Segment Start: Text shown
Sometimes, I wonder about the “what ifs” in my life. What if I didn’t feel that sudden blinding headache and body malaise then I won’t have those weekly laboratory tests and doctor visits. What if I did exercises every day then I won’t have to suffer and limit my movements now. What if I got conscious of what I ate before then probably, I won’t have to limit my intake of fatty and starchy food.
We do all have those questions . At some time in our lives, we feel those blinding curves that make us weak in the process. It might not just be physical but mentally as well. We dwell on the what if. What if I did this or I did that? We never would know the repercussions of what we are doing right or wrong until we are in that situation. We could never assure ourselves that everything would be okay as well. We are all responsible though with the outcome whether it was a wrong decision for us or not. When we encounter things that we didn’t think of that will happen, we don’t know what to do.
It’s been a lesson learned for me and I learned it well. At my age, I anticipate some body weakness maybe at a later date or time but not this. Although most of the family members up to the third degree are prone to high blood pressure, I haven’t heard of one who has elevated blood sugar. I am a cancer survivor that is why I am a little wary when it comes to my health. It might come back any time or (thank God) it might not. It might choose to appear in other organs of my body. Those are the “what ifs” that I sometimes ask myself.
Life is a wonderful gift. Treasure it.
Segment End: Text shown
Segment Start: Information provided
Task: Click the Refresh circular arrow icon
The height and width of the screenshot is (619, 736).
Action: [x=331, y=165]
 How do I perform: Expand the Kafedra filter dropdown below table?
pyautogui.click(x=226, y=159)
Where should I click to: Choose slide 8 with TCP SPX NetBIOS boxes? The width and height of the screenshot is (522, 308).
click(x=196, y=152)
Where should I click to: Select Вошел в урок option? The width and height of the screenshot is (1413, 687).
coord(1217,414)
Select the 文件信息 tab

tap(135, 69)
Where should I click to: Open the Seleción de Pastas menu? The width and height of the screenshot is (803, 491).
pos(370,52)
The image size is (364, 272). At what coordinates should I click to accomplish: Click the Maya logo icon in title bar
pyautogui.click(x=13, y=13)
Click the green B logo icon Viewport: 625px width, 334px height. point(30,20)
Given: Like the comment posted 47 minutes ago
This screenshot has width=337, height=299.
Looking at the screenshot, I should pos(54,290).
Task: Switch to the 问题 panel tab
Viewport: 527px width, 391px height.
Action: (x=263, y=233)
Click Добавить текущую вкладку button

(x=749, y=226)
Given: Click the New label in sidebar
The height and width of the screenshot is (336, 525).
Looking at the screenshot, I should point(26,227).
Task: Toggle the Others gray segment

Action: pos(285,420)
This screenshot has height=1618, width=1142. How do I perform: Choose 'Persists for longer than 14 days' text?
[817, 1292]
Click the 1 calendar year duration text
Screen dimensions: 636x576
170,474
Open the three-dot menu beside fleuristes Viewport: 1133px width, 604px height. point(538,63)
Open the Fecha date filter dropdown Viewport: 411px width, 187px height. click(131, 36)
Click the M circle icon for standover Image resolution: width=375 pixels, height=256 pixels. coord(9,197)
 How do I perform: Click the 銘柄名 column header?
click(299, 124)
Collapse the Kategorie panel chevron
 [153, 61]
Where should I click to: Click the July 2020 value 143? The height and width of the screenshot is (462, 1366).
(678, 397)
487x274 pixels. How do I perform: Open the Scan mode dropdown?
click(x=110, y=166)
Segment End: Information provided
Problems to solve
- A) List the "what if" situations the writer asks about in the first paragraph of the essay on life's "what ifs."
- B) According to the essay on life's "what ifs," what are most of the writer's family members up to the third degree prone to?
- C) Using the essay on life's "what ifs," explain why the writer is a little wary about health.
The dataset entries are separate material and have no connection to the essay.

Solutions to the tasks
- A)
- What if I didn't feel that sudden blinding headache and body malaise
- What if I did exercises every day
- What if I got conscious of what I ate before

- B) High blood pressure.

- C) The writer is a cancer survivor. The cancer might come back at any time or appear in other organs of the body, though it might also not return.